> _Try it_
Could you return, word for word, the part of the text on Ranton that opens with the words containing "As of 2013, both" and closes with "as a hamlet."?

(Beginning of Supplied text)

Hamlet in Staffordshire, England

Ranton is a hamlet and civil parish in Staffordshire, England, situated 3.5 mi west of Stafford, 2.5 mi east of Woodseaves and 2 mi northeast of Gnosall. The population taken at the 2011 census was 382.
As of 2013, both public houses that once operated in Ranton were bought and subsequently removed from operation. Due to this, Ranton is now listed as a hamlet.

==History==
Ranton is listed under the Pirehill Hundred section of the Domesday Book of 1086. There is debate as to how the name Ranton was spelt prior to the 18th century, possibilities include 'Ronton', 'Rantone' (as named in the Domesday Book) and 'Rantun' (rarely used).

==All Saints’ Church, Ranton==
All Saints’ Church, Ranton, is a small ancient structure, dating from the 13th century.

The building was renovated in 1753, when the chancel was built. The east window was probably put in at this time. The bell turret was removed in 1889, but was re-erected in the 1940s in memory of Frank Russell and John Owen Timms, two local men who lost their lives in the Second World War. The new turret was not strong enough to support the bells, which had to be removed and put onto storage until the turret was rebuilt. The church has a small bell-tower at the west end of the nave with two bells, and was repaired and a gallery erected in 1840. The restoration was supervised by Staffordshire ecclesiastical architect Andrew Capper. The parish registers commence in 1655. The original registers for the period 1655-1993 (Baptisms), 1655-1984 (Marriages) & 1655-1993 (Burials) are deposited at Staffordshire Record Office. Bishops’ Transcripts, 1660-1868 (with gaps 1840–1854) are deposited at Lichfield Record office.

The ruins of both Ranton Abbey and Abbey House stand nearby.

(End of Supplied text)
(Beginning of Extracted information)

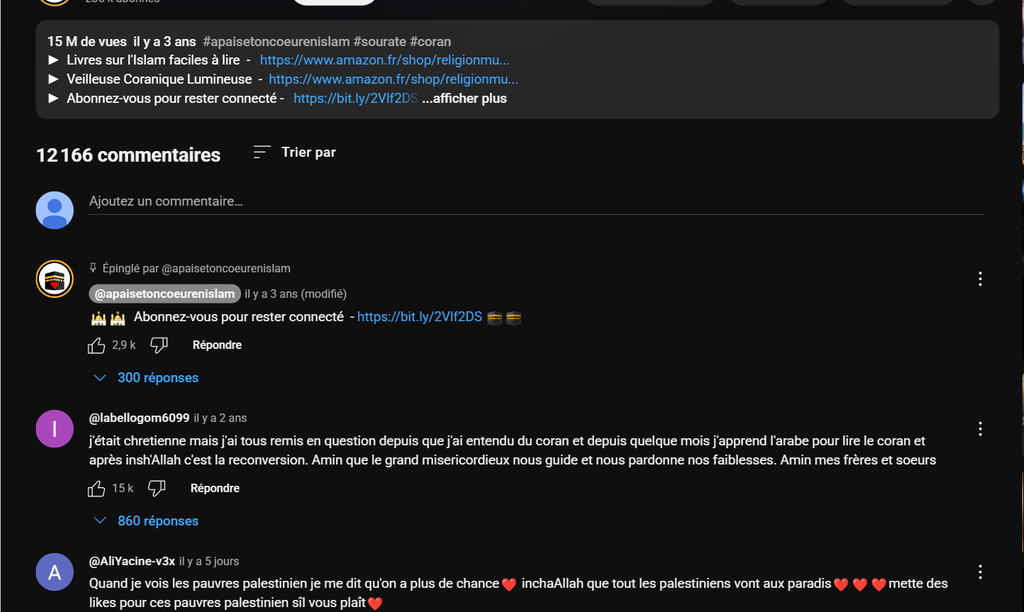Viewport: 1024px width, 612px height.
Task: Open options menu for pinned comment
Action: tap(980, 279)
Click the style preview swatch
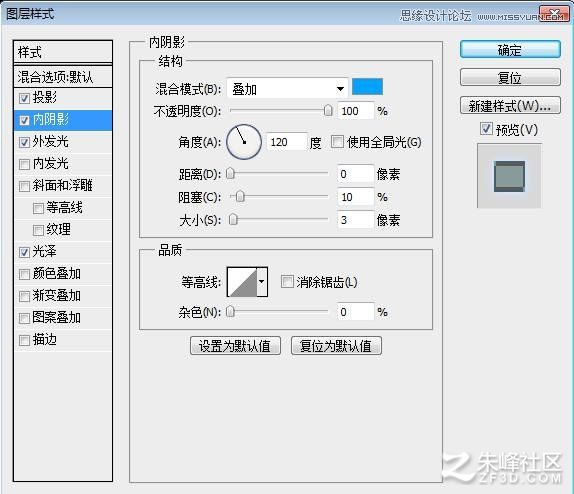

(End of Extracted information)
(Beginning of Extracted information)

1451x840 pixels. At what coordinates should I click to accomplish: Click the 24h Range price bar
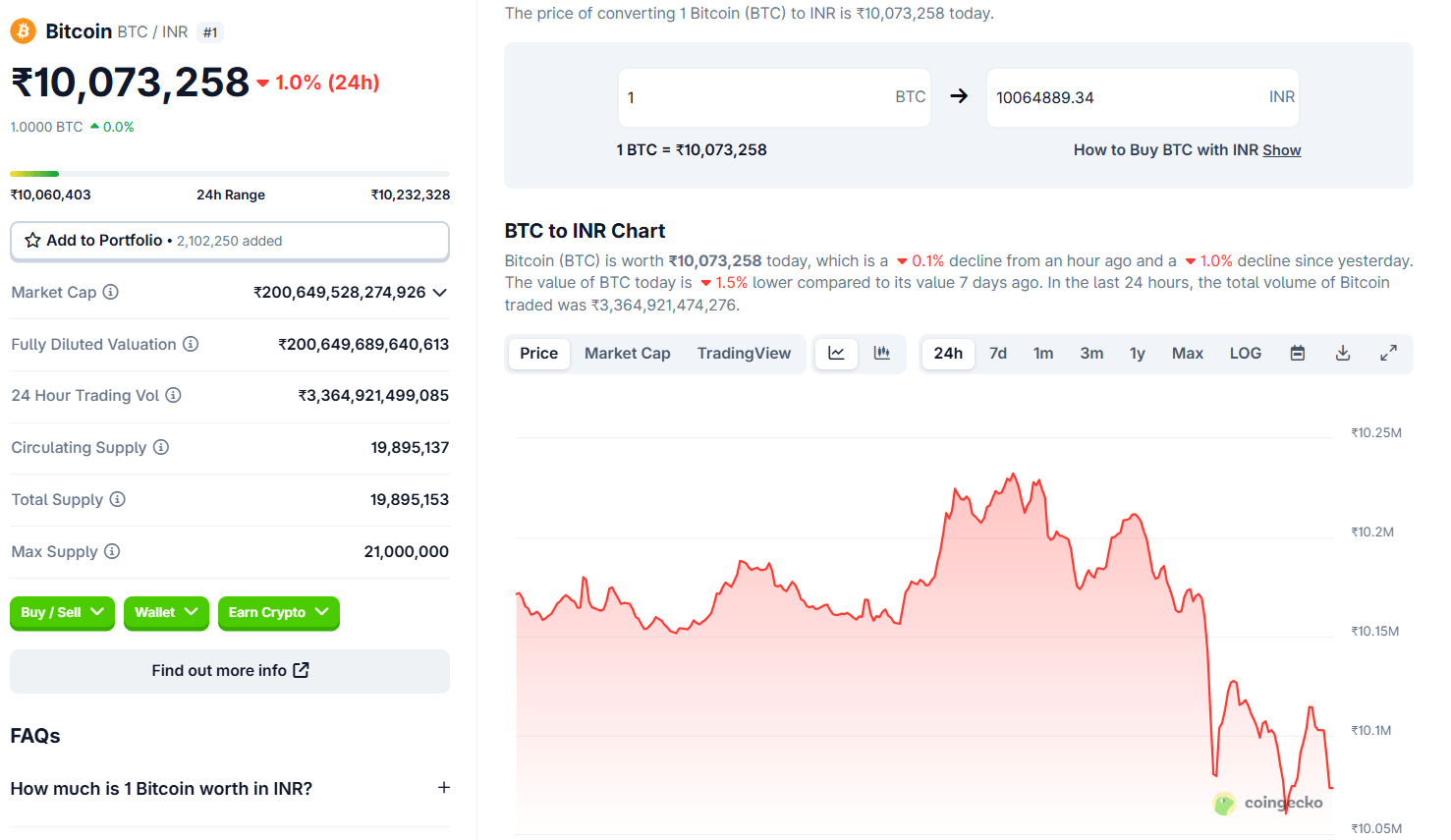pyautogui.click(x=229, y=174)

(End of Extracted information)

> _Result_
As of 2013, both public houses that once operated in Ranton were bought and subsequently removed from operation. Due to this, Ranton is now listed as a hamlet.